### [REQUIREMENT]
Every record below, from first to last: print it exactly as shown.

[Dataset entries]
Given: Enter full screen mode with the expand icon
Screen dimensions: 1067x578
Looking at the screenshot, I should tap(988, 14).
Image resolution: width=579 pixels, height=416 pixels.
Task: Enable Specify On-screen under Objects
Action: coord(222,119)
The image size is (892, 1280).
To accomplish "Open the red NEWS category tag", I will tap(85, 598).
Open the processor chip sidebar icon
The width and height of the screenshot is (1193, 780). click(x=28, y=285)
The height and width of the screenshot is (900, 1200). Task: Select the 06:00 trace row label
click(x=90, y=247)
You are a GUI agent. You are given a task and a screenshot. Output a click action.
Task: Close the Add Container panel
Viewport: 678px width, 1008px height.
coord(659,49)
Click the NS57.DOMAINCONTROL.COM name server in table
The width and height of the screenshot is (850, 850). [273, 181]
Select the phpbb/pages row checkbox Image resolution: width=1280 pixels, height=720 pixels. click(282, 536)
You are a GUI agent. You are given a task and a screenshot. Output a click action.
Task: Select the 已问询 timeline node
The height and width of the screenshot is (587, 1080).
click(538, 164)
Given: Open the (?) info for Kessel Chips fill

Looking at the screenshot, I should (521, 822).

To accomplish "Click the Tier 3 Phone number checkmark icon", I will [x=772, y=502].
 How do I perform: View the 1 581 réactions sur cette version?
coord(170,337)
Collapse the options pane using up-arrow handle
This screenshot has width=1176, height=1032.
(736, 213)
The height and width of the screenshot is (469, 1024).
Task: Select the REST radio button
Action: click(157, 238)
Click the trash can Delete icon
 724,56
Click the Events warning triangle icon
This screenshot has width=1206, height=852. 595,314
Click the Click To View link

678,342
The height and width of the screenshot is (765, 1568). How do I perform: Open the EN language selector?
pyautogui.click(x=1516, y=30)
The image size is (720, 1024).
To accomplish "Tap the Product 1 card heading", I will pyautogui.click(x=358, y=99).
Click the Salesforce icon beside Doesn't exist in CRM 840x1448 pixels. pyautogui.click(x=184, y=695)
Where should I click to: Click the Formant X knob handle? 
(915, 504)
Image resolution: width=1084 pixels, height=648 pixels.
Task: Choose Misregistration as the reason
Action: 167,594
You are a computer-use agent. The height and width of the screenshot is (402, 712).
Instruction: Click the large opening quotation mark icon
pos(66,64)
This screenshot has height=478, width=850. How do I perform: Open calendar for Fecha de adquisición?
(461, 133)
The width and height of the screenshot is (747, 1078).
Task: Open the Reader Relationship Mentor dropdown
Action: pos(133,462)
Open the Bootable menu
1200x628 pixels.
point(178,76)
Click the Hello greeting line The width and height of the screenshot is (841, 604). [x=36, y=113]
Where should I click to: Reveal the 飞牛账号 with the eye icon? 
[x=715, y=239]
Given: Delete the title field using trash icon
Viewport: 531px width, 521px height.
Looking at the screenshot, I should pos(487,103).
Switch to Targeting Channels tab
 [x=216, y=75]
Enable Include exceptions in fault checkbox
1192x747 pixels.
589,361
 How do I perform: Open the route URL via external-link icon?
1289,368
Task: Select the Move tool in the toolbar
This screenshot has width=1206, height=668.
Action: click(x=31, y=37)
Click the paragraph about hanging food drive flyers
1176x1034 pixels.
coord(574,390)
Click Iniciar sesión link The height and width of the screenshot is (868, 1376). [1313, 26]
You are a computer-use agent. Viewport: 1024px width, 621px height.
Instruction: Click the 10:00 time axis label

### [RESULT]
Given: Enter full screen mode with the expand icon
Screen dimensions: 1067x578
Looking at the screenshot, I should tap(988, 14).
Image resolution: width=579 pixels, height=416 pixels.
Task: Enable Specify On-screen under Objects
Action: coord(222,119)
The image size is (892, 1280).
To accomplish "Open the red NEWS category tag", I will tap(85, 598).
Open the processor chip sidebar icon
The width and height of the screenshot is (1193, 780). click(x=28, y=285)
The height and width of the screenshot is (900, 1200). Task: Select the 06:00 trace row label
click(x=90, y=247)
You are a GUI agent. You are given a task and a screenshot. Output a click action.
Task: Close the Add Container panel
Viewport: 678px width, 1008px height.
coord(659,49)
Click the NS57.DOMAINCONTROL.COM name server in table
The width and height of the screenshot is (850, 850). [273, 181]
Select the phpbb/pages row checkbox Image resolution: width=1280 pixels, height=720 pixels. click(282, 536)
You are a GUI agent. You are given a task and a screenshot. Output a click action.
Task: Select the 已问询 timeline node
The height and width of the screenshot is (587, 1080).
click(538, 164)
Given: Open the (?) info for Kessel Chips fill

Looking at the screenshot, I should (521, 822).

To accomplish "Click the Tier 3 Phone number checkmark icon", I will [x=772, y=502].
 How do I perform: View the 1 581 réactions sur cette version?
coord(170,337)
Collapse the options pane using up-arrow handle
This screenshot has width=1176, height=1032.
(736, 213)
The height and width of the screenshot is (469, 1024).
Task: Select the REST radio button
Action: click(157, 238)
Click the trash can Delete icon
 724,56
Click the Events warning triangle icon
This screenshot has width=1206, height=852. 595,314
Click the Click To View link

678,342
The height and width of the screenshot is (765, 1568). How do I perform: Open the EN language selector?
pyautogui.click(x=1516, y=30)
The image size is (720, 1024).
To accomplish "Tap the Product 1 card heading", I will pyautogui.click(x=358, y=99).
Click the Salesforce icon beside Doesn't exist in CRM 840x1448 pixels. pyautogui.click(x=184, y=695)
Where should I click to: Click the Formant X knob handle? 
(915, 504)
Image resolution: width=1084 pixels, height=648 pixels.
Task: Choose Misregistration as the reason
Action: 167,594
You are a computer-use agent. The height and width of the screenshot is (402, 712).
Instruction: Click the large opening quotation mark icon
pos(66,64)
This screenshot has height=478, width=850. How do I perform: Open calendar for Fecha de adquisición?
(461, 133)
The width and height of the screenshot is (747, 1078).
Task: Open the Reader Relationship Mentor dropdown
Action: pos(133,462)
Open the Bootable menu
1200x628 pixels.
point(178,76)
Click the Hello greeting line The width and height of the screenshot is (841, 604). [x=36, y=113]
Where should I click to: Reveal the 飞牛账号 with the eye icon? 
[x=715, y=239]
Given: Delete the title field using trash icon
Viewport: 531px width, 521px height.
Looking at the screenshot, I should pos(487,103).
Switch to Targeting Channels tab
 [x=216, y=75]
Enable Include exceptions in fault checkbox
1192x747 pixels.
589,361
 How do I perform: Open the route URL via external-link icon?
1289,368
Task: Select the Move tool in the toolbar
This screenshot has width=1206, height=668.
Action: click(x=31, y=37)
Click the paragraph about hanging food drive flyers
1176x1034 pixels.
coord(574,390)
Click Iniciar sesión link The height and width of the screenshot is (868, 1376). [1313, 26]
You are a computer-use agent. Viewport: 1024px width, 621px height.
Instruction: Click the 10:00 time axis label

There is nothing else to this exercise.